> [Written instruction]:
List each line in the listing below that includes the string "screenshot".

+===+

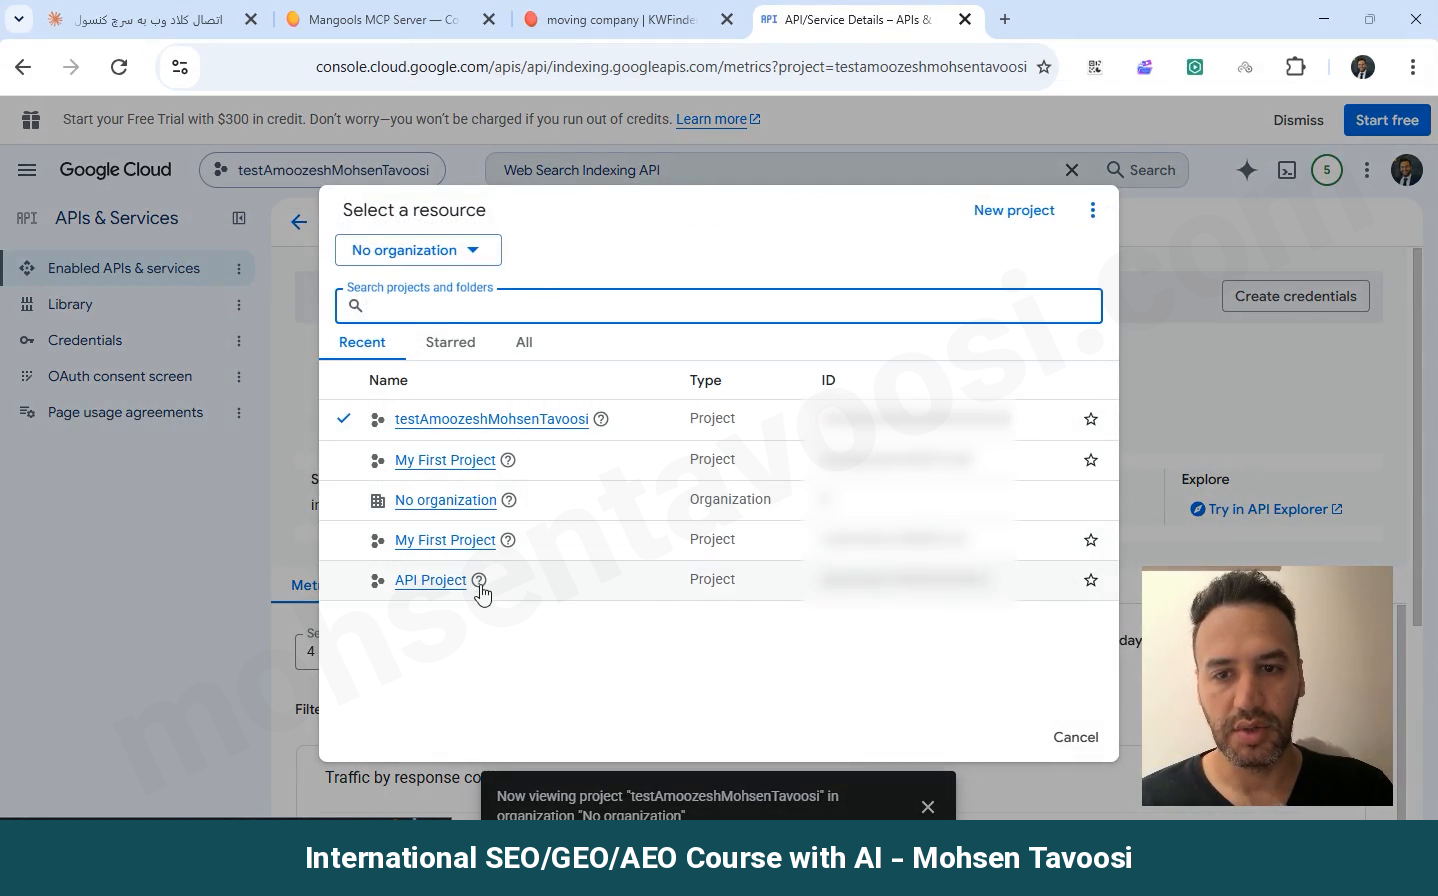Focus the Search projects and folders field
This screenshot has width=1438, height=896.
pyautogui.click(x=719, y=306)
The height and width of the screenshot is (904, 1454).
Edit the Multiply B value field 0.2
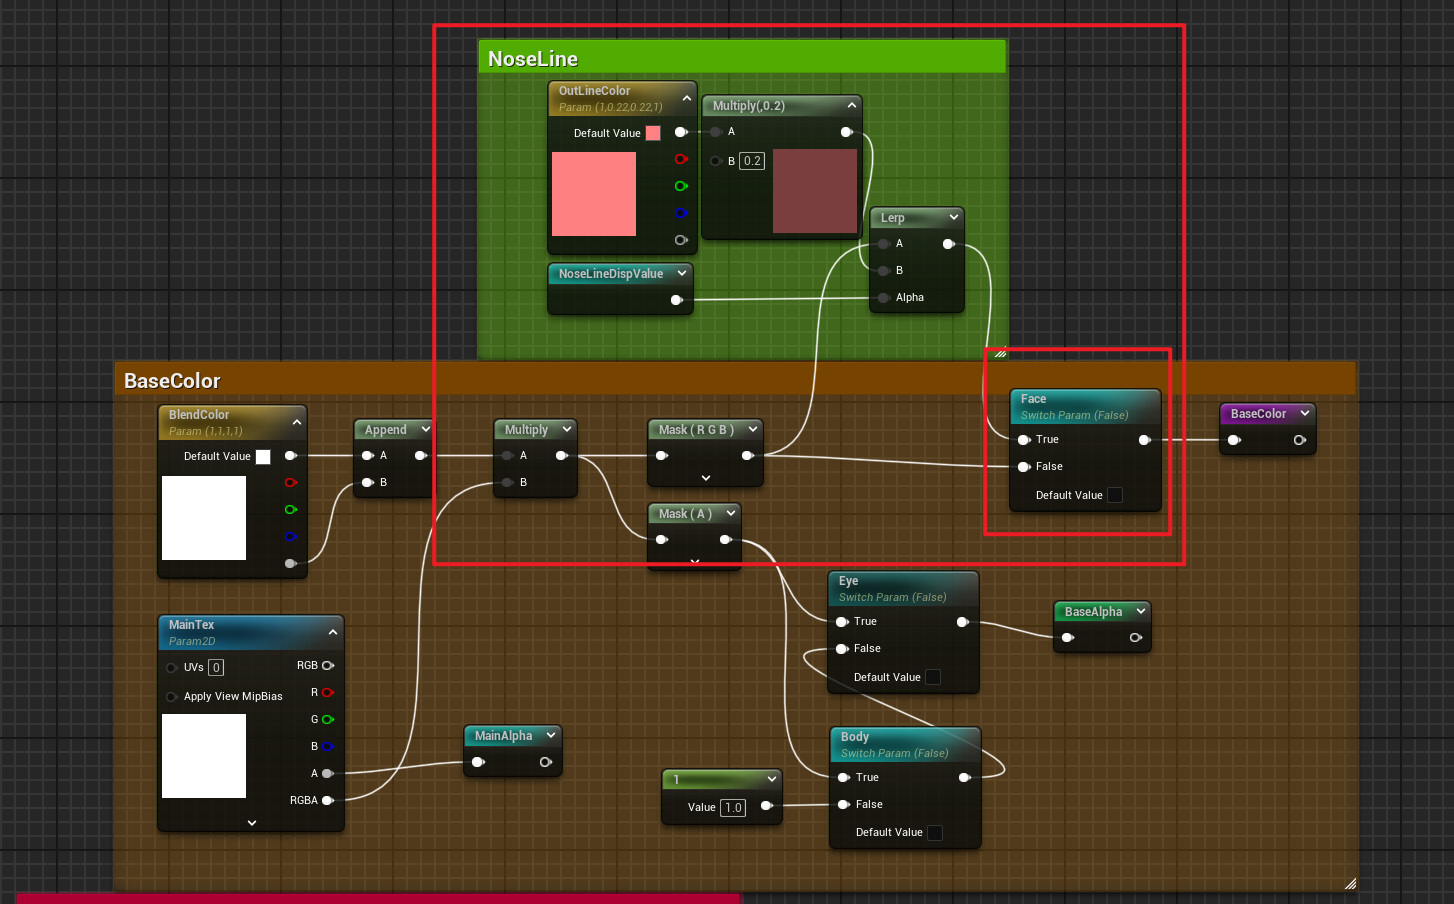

+===+

> [Response to the exercise]:
This screenshot has width=1438, height=896.
The height and width of the screenshot is (904, 1454).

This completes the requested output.